--- Pasaje mostrado ---
********

Todo, en el fondo, estaba en el aire. Tanto Khruschev como Beria necesitaban incrementar sus bases de poder para poder pensar que habían ganado. Beria, como es lógico, se centró en la fusionada MVD, un cuerpo policial que era, en realidad, un pequeño ejército paralelo. Echó a Riumin, a Ignatiev y a Yepishev, y metió a los eternos Kruglov, Serov y Kobulov (Bogdan). Promocionó también a Sudoplatov y a Obruchnikov, así como a otro antiguo colaborador, Nikolai Stepanovitch Sazykin. Sacó a Eitingon y Kuzmichev del maco. Asimismo, purgó todo el departamento de inteligencia exterior, empezando por su director, Sergei Romanovitch Savchenko (no confundir con Iván Savchenko, otro cuadro traído a Moscú desde Ucrania por Khruschev). Hizo, además, docenas de nombramientos en la estructura territorial de la policía. Para poder centrarse en lo que de verdad quería, Beria soltó cosas como el Gulag, encalomado al Ministerio de Justicia.

Hay una razón más para soltar los campos de concentración, y era poder decir eso de “pío, pío, que yo no he sido”. Beria, antes incluso que Khruschev, olfateó la necesidad de, no tanto desestalinizar el PCUS como desestalinizarse él mismo para, así, hacerse alguien popular. Usando sus competencias de viceprimer ministro, por ejemplo, comenzó a meter cuchara en los temas de política económica, tratando de eliminar rigorismos estalinistas que eran odiados por aquéllos que los sufrían. El 21 de marzo hizo una propuesta para que una veintena de grandes proyectos de infraestructuras se parasen, dado que tenían una escasa aplicación práctica. Asimismo, también se hizo un gran opositor del proyecto de agrovillas propugnado por Khruschev .

********

--- Registros ---

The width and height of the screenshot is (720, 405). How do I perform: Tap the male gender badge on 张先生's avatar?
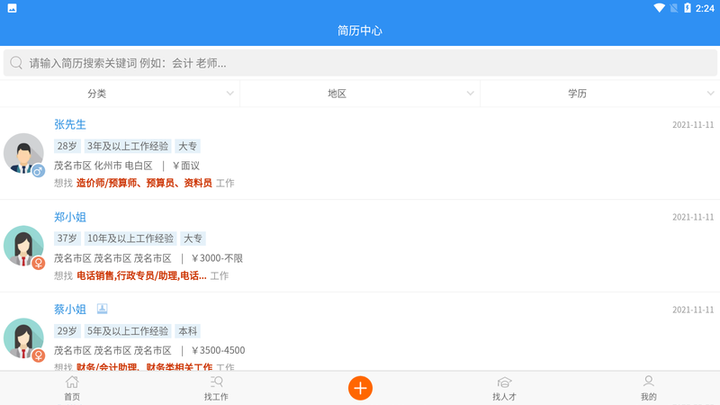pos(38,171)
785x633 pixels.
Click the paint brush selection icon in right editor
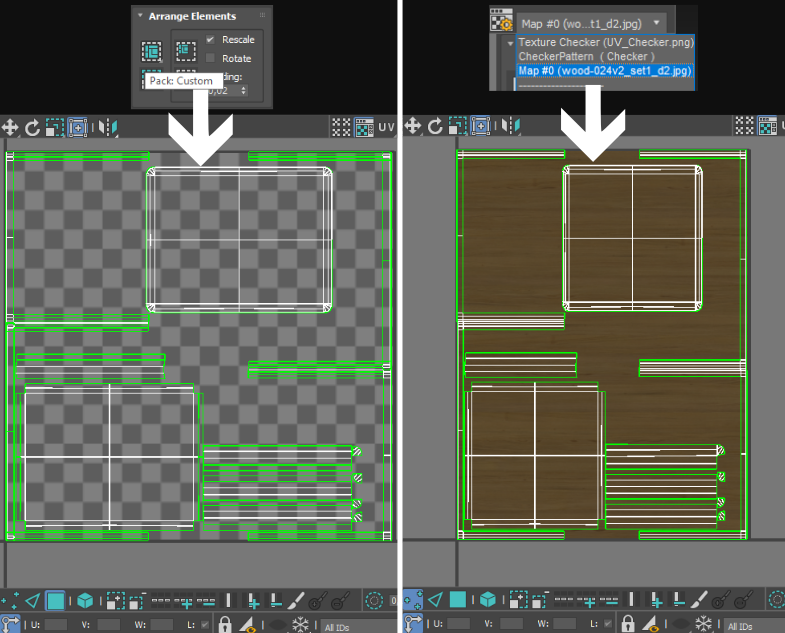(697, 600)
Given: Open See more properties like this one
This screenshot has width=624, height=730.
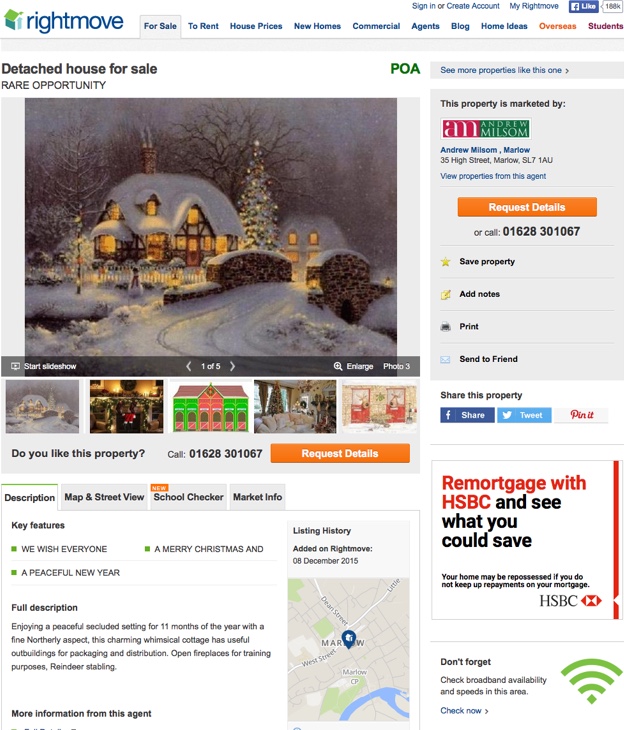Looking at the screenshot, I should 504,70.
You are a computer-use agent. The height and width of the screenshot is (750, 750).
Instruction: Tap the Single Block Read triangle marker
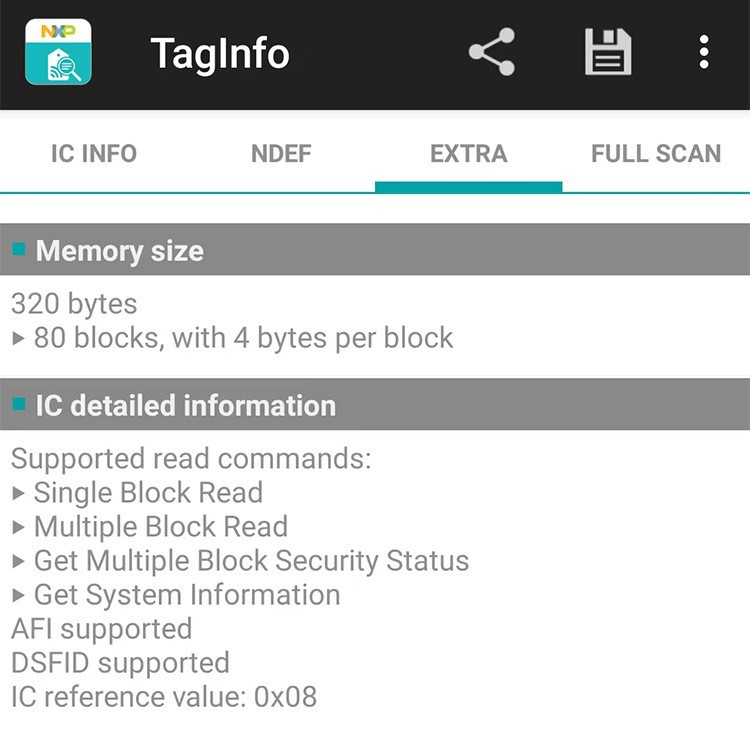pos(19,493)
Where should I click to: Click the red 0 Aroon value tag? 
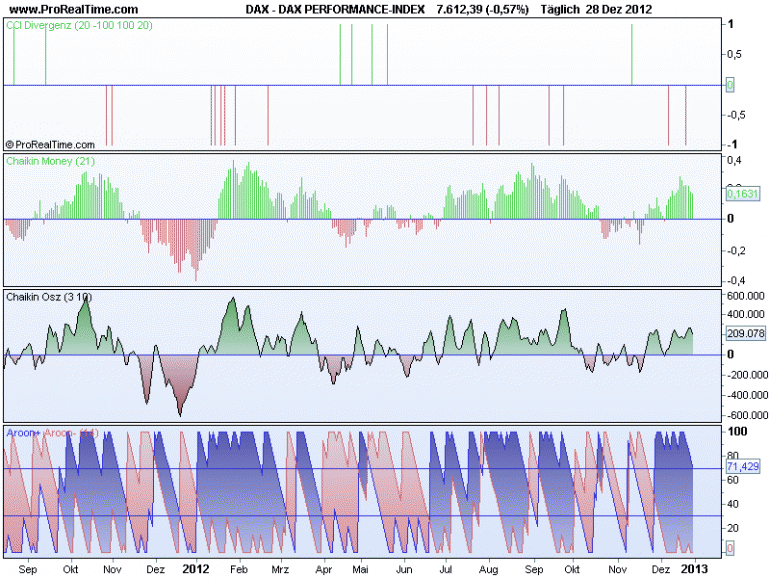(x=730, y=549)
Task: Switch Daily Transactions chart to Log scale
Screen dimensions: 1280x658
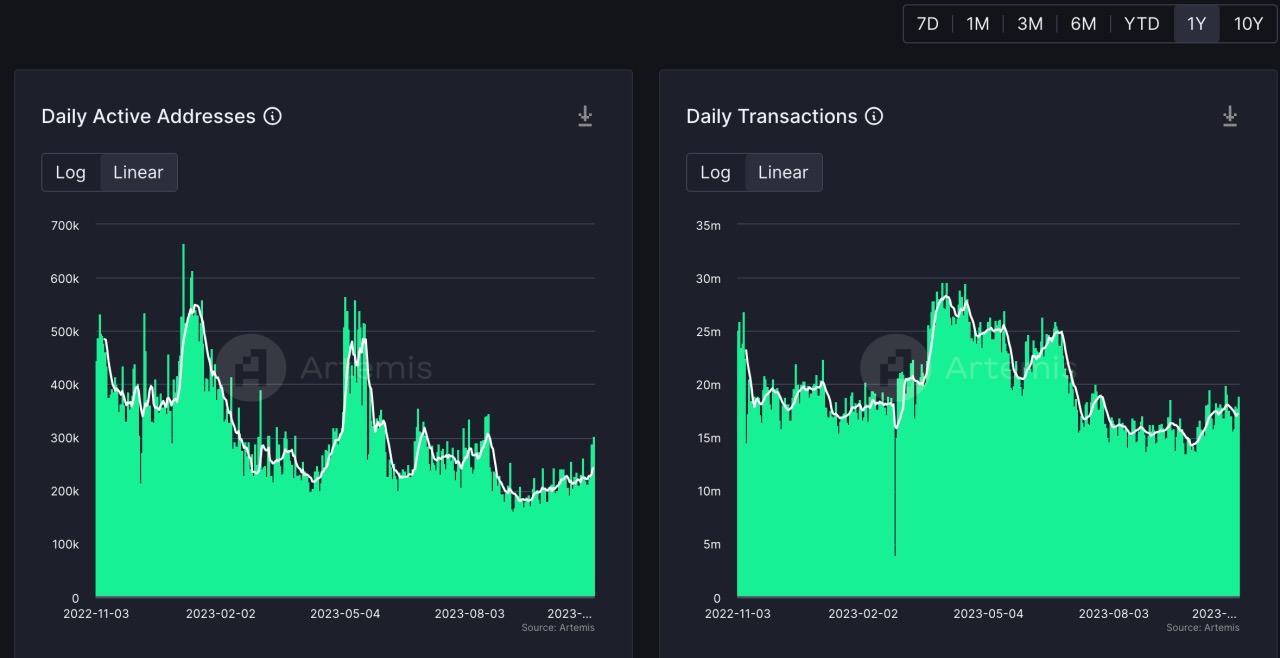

********

--- Enunciado ---
Según el pasaje sobre Beria, ¿a qué ministerio pasó el Gulag?

--- Resultado ---
Al Ministerio de Justicia.